--- begin EXCERPT ---

At the time of the loss the British authorities would give very little details
to my parents, only that the Empire Comet was believed sunk, but they had no
earthly knowledge how, why or where and as it was wartime, this was all they
were obliged to say.
In April of 1955 I joined the Metropolitan Police in London and started to make
enquiries as to where I may be able to trace details of the Empire Comet. This
proved extremely difficult and the only place I found the smallest of details
was the Ministry of Transport, St Christopher House, Southwark Street, S.E.1,
whose responsibility it was to keep all wartime merchant shipping records.
However, they showed the ‘Comet’ as presumed lost on the 19th February 1942 and
gave position locations where they thought the ship had been lost, but no
At this point I felt there was no further use in trying to trace any other
details of the Empire Comet.

--- end EXCERPT ---

§ **TASK INSTRUCTIONS**:
**A)** Please swap "Metropolitan Police" for "City of London Police" in the excerpt from "In April of" to "merchant shipping records.", and write that stretch out again.
**B)** Answer these questions from the excerpt:
(i) In what month and year did the writer join the Metropolitan Police?
(ii) On what date did the Ministry of Transport show the Comet as presumed lost?
(iii) On which street was St Christopher House located?

--- begin SUPPLIED RECORDS ---

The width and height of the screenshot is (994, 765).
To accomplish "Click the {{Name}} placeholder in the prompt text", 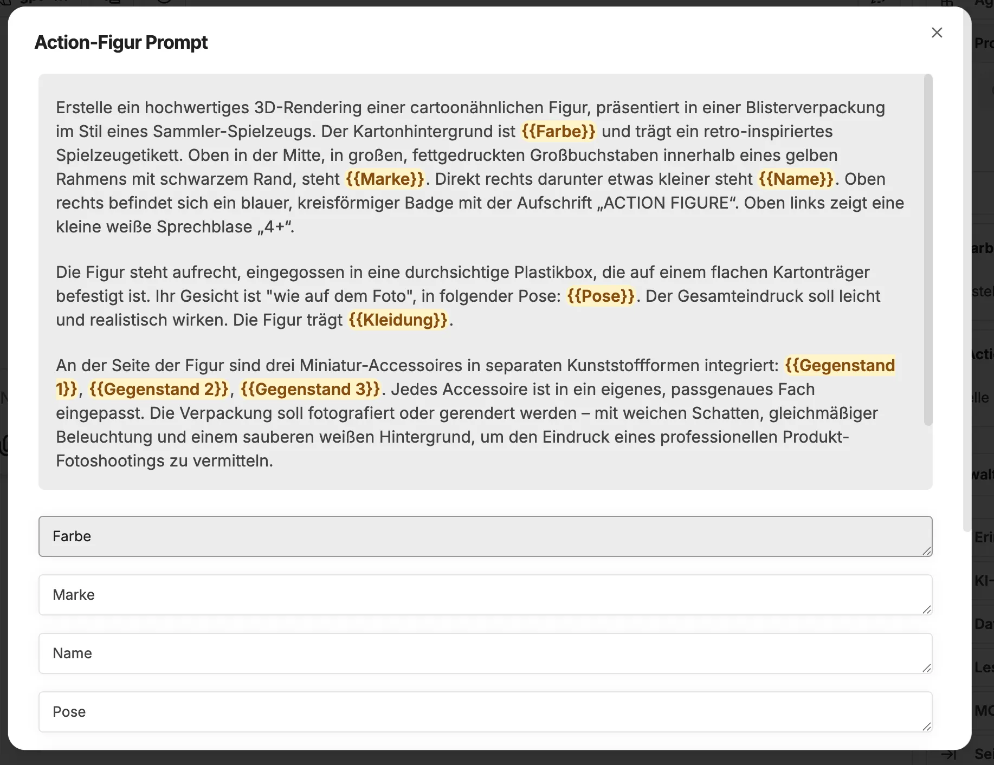I will [796, 179].
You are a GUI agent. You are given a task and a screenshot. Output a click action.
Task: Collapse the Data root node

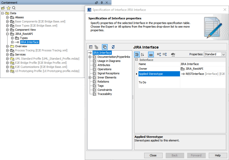pos(2,13)
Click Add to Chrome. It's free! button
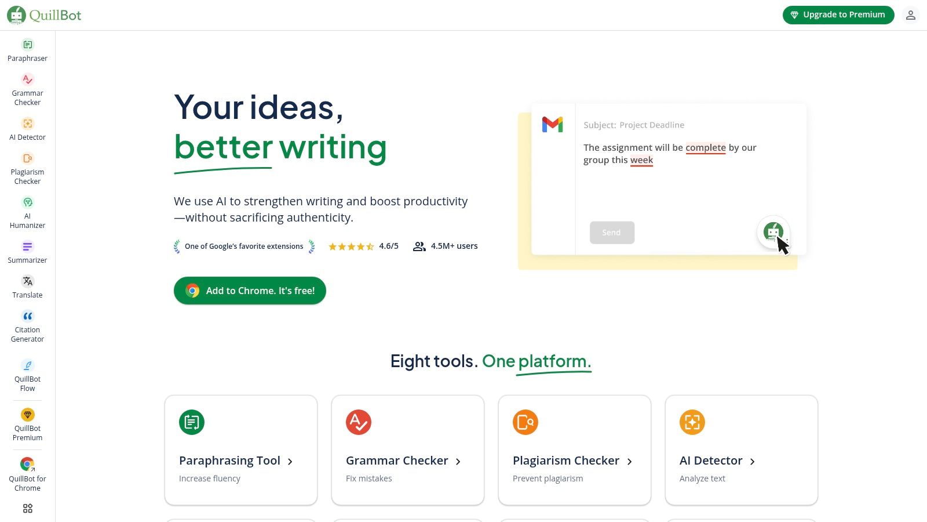The width and height of the screenshot is (927, 522). (250, 291)
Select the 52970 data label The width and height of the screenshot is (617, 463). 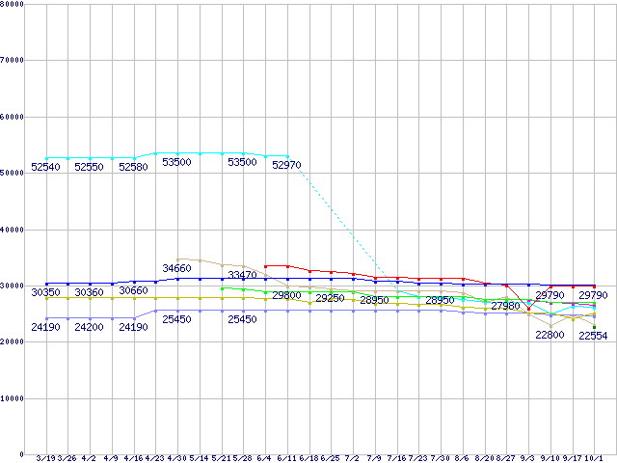point(286,166)
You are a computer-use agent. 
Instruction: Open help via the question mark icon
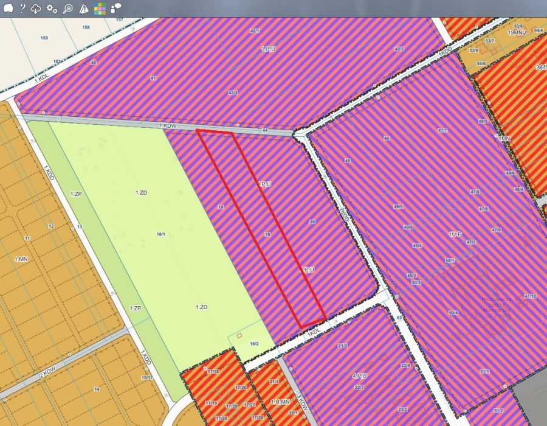point(22,9)
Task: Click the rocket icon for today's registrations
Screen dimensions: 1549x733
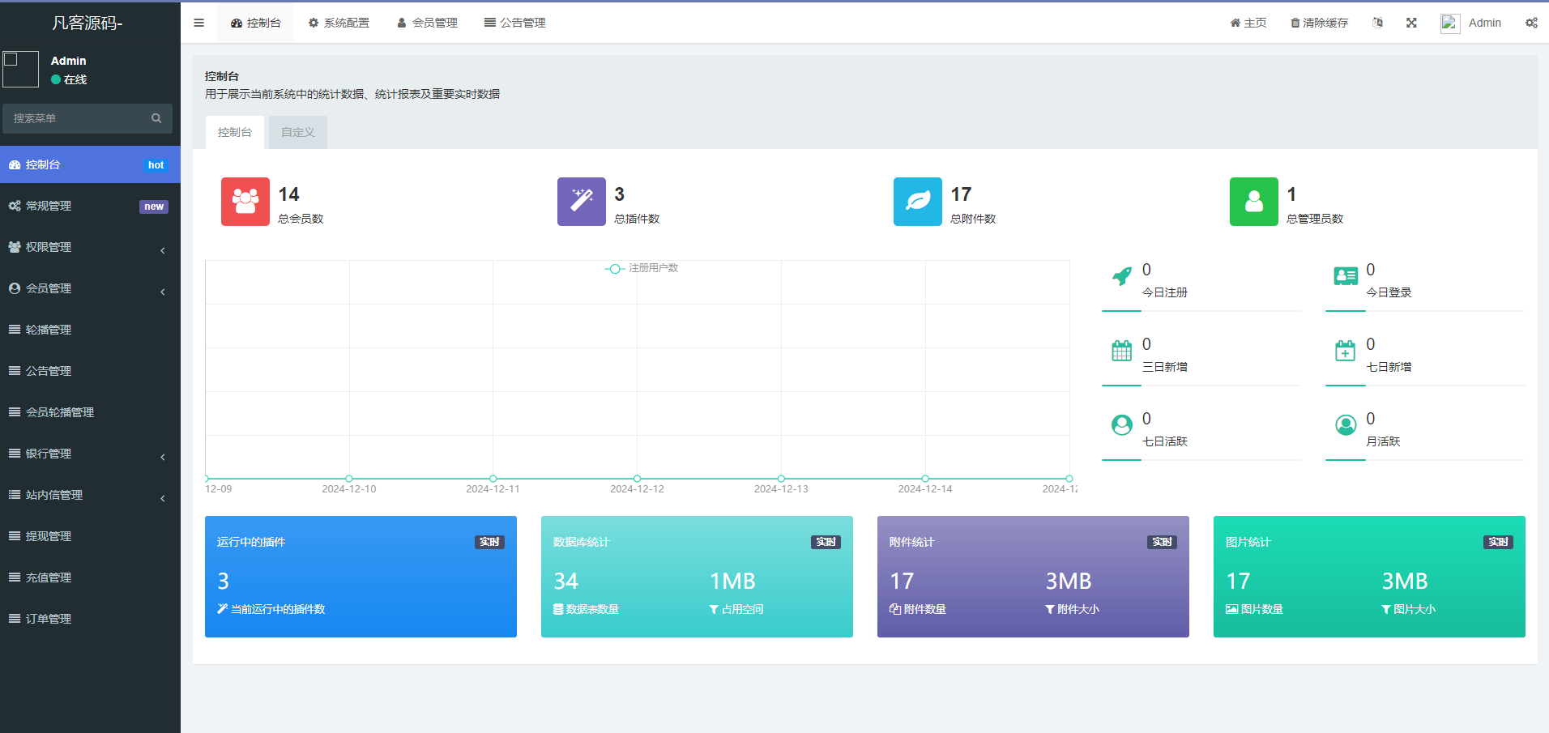Action: pos(1122,277)
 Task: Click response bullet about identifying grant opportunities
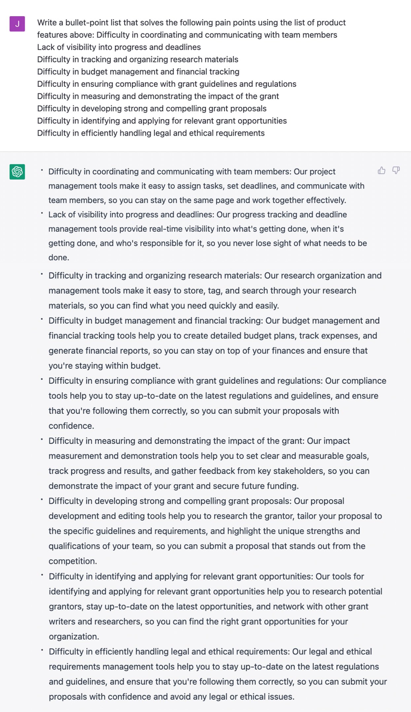216,606
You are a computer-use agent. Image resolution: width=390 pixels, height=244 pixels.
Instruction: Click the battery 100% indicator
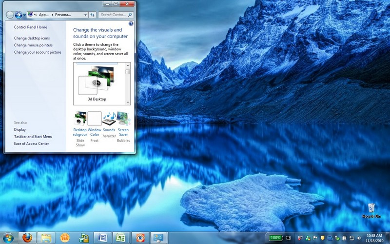[x=276, y=238]
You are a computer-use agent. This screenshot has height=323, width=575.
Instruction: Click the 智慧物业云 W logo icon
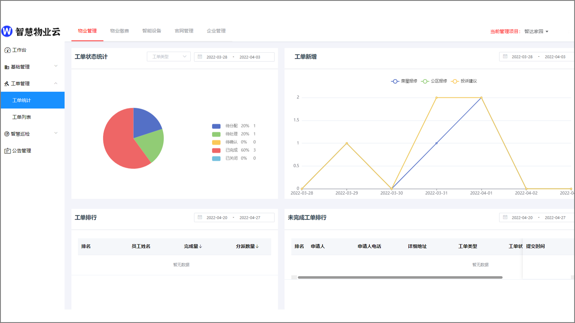(7, 31)
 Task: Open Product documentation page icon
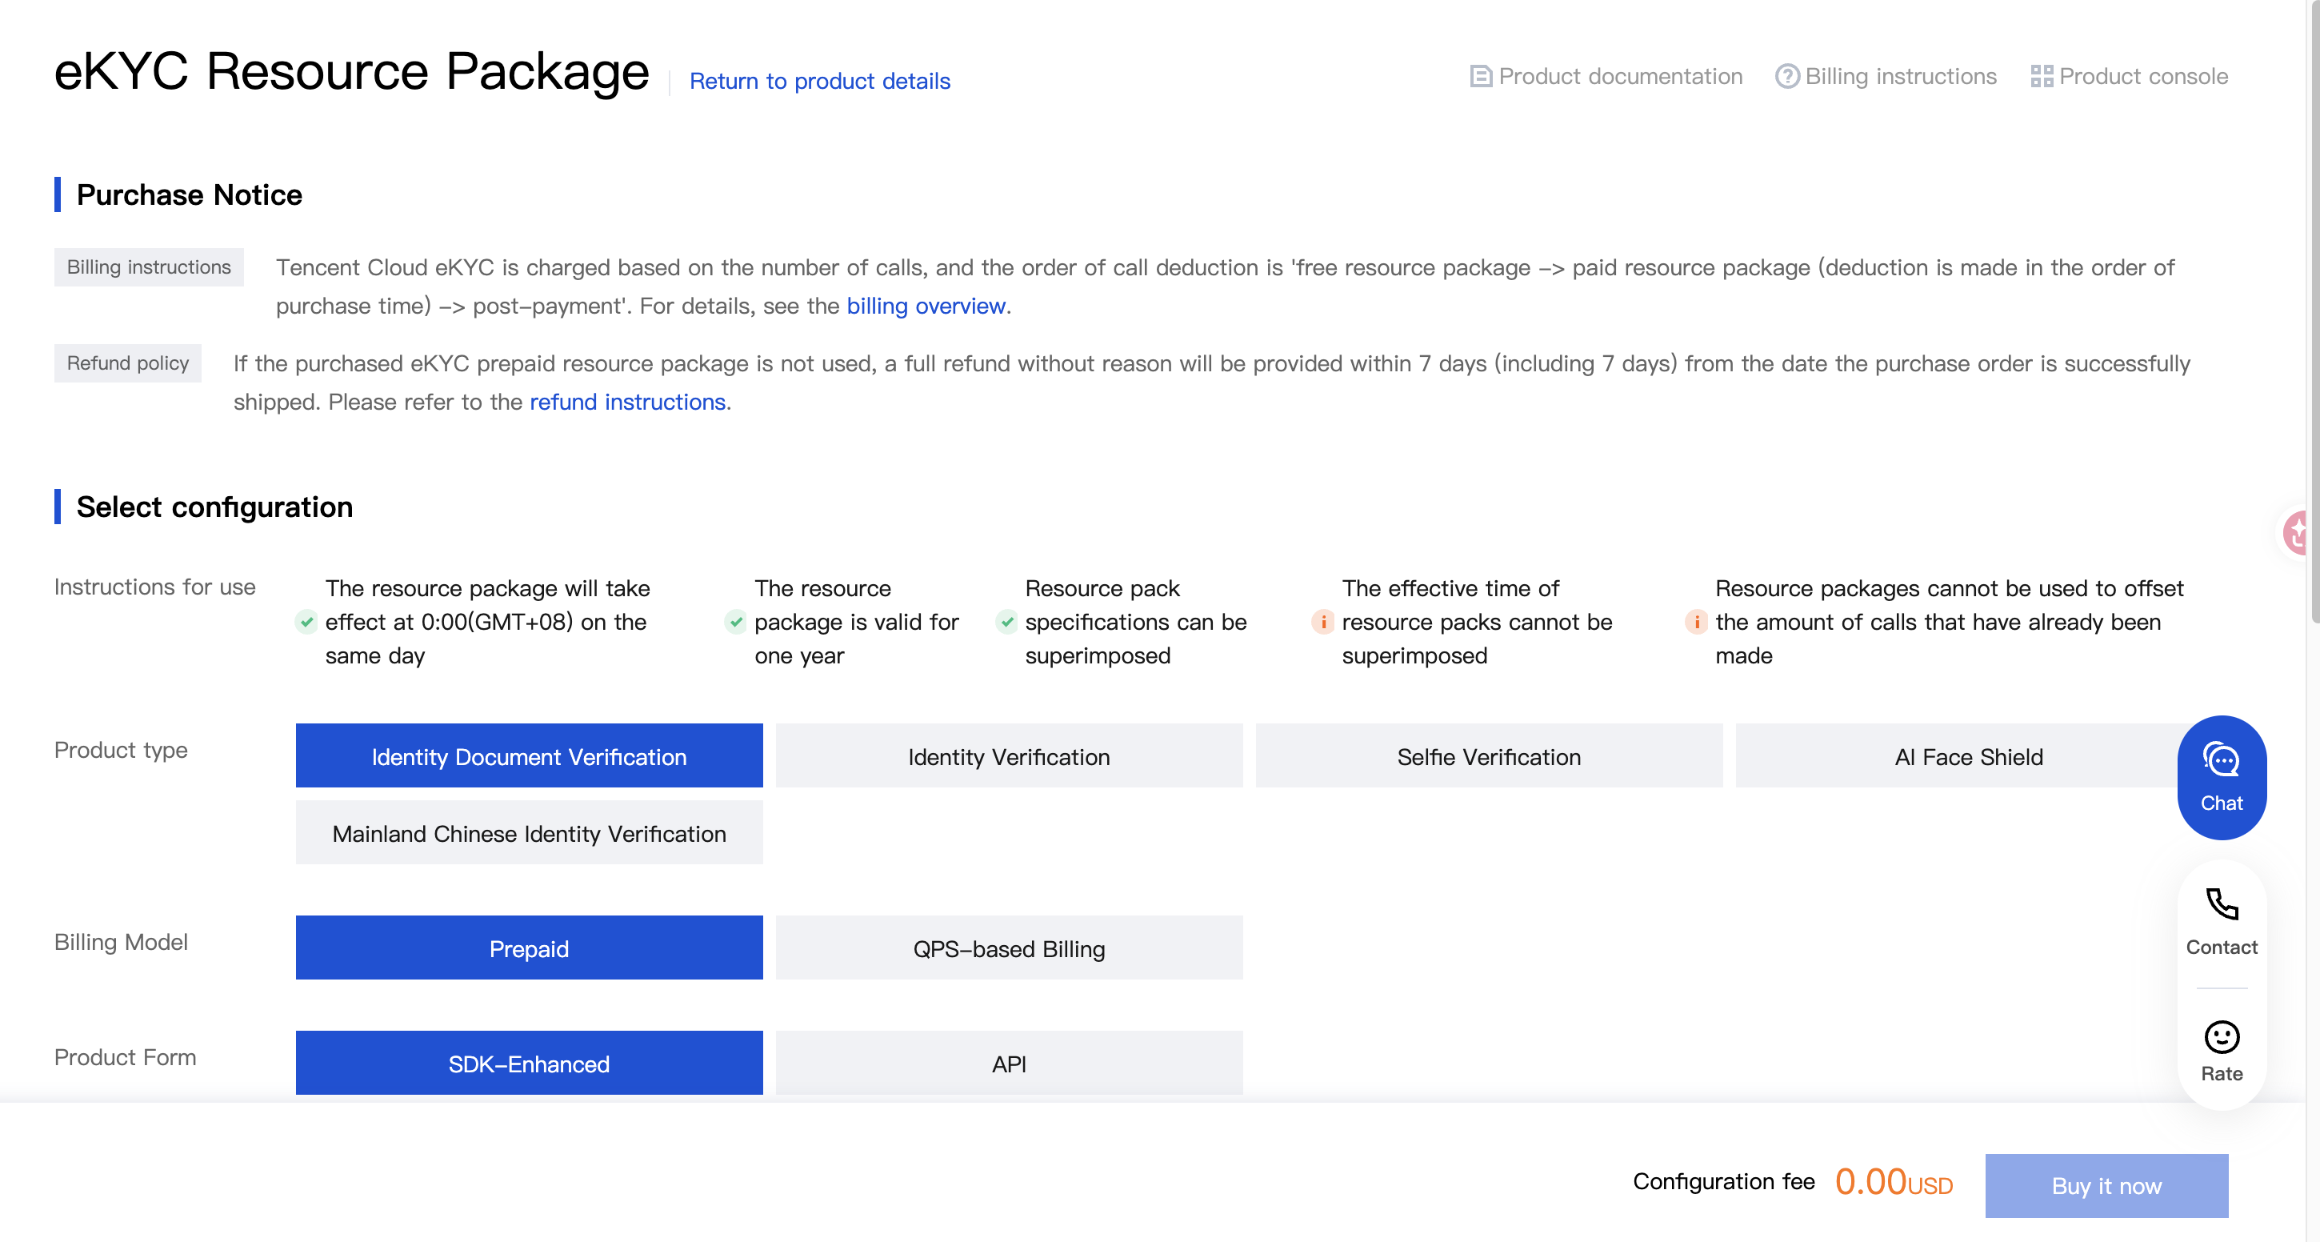click(x=1481, y=77)
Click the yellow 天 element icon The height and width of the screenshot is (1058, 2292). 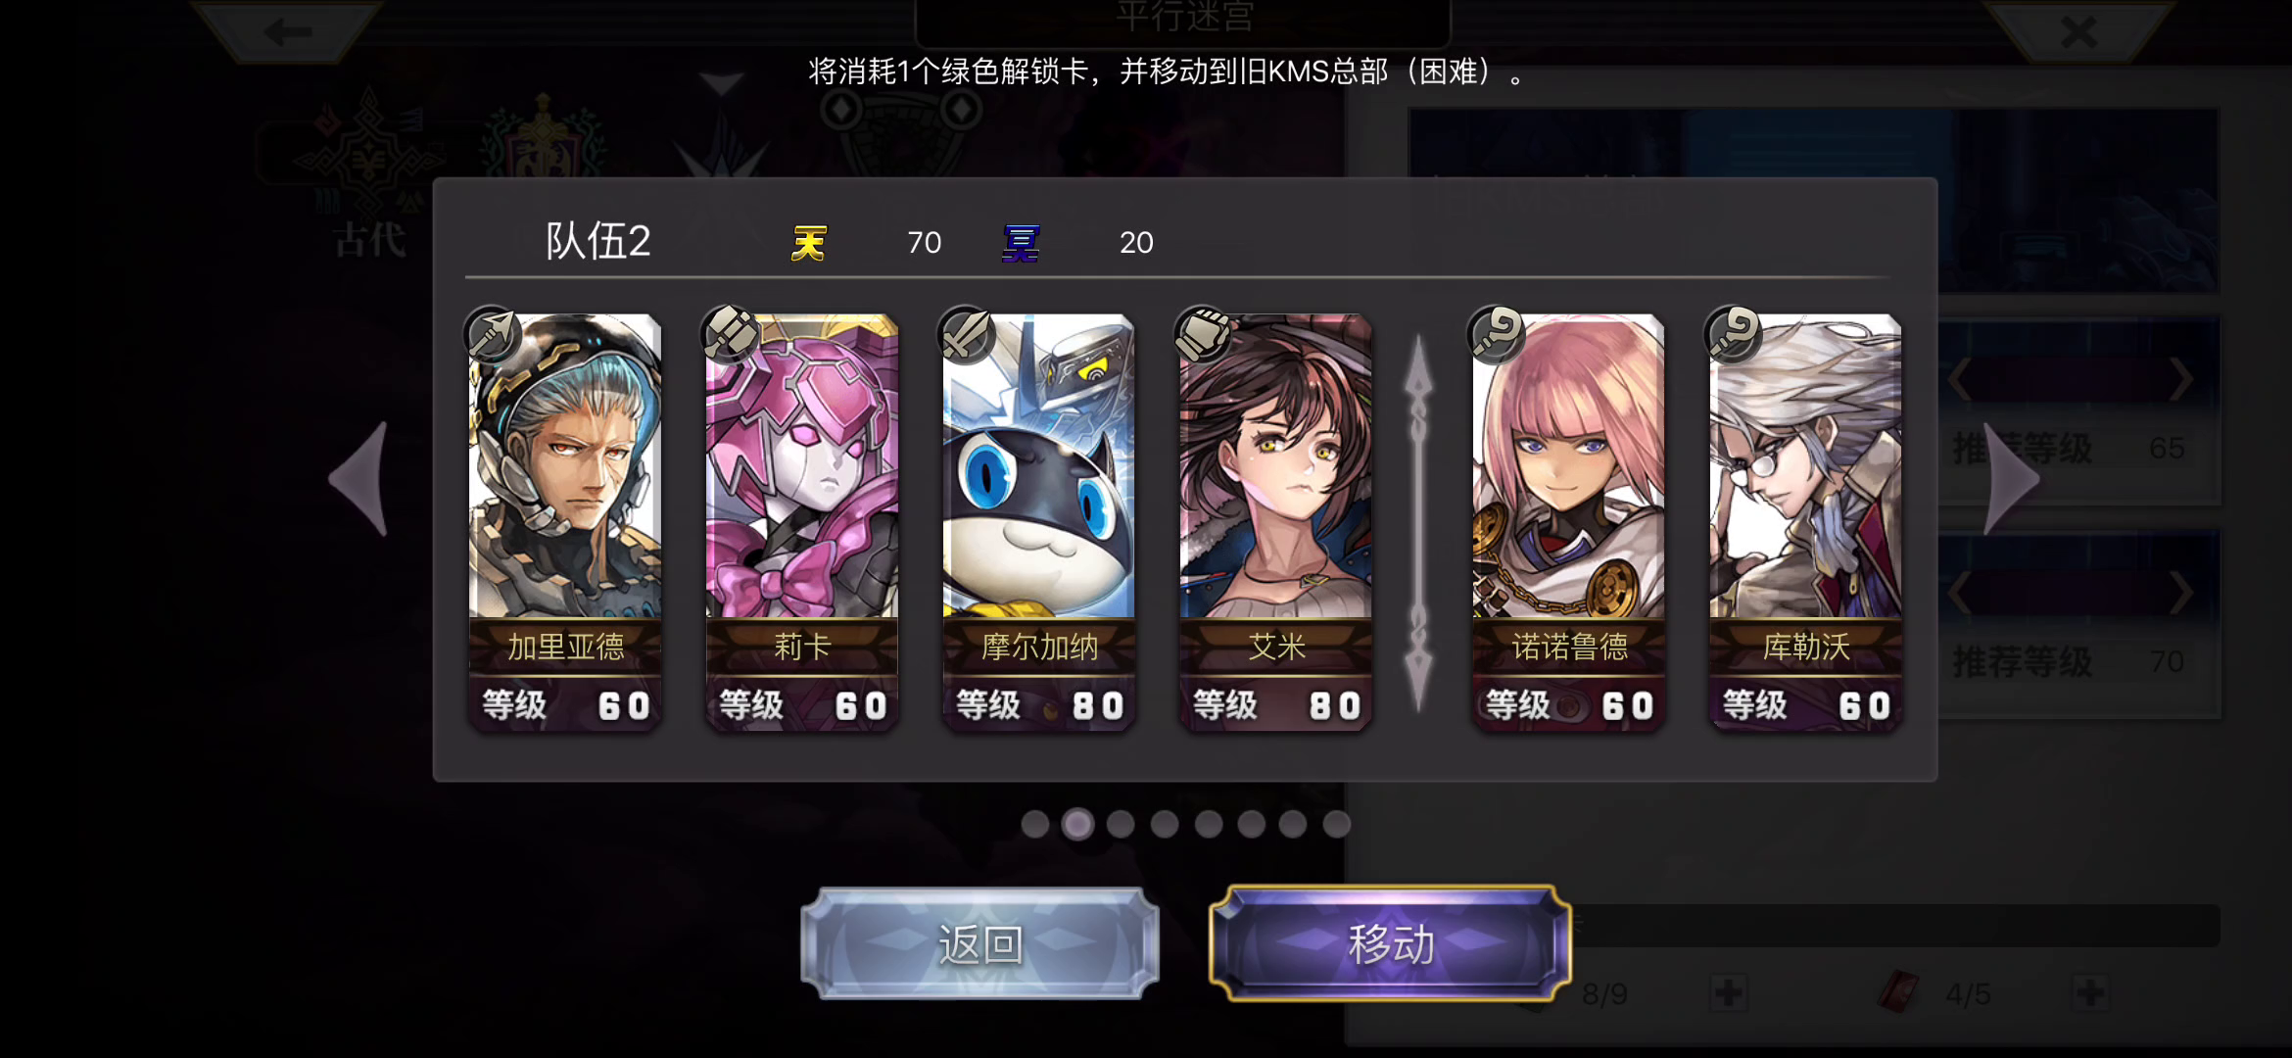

--- end SUPPLIED RECORDS ---

§ **OUTPUTS IN ORDER**:
**A)**
In April of 1955 I joined the City of London Police in London and started to make
enquiries as to where I may be able to trace details of the Empire Comet. This
proved extremely difficult and the only place I found the smallest of details
was the Ministry of Transport, St Christopher House, Southwark Street, S.E.1,
whose responsibility it was to keep all wartime merchant shipping records.

**B)**
(i) April 1955
(ii) 19th February 1942
(iii) Southwark Street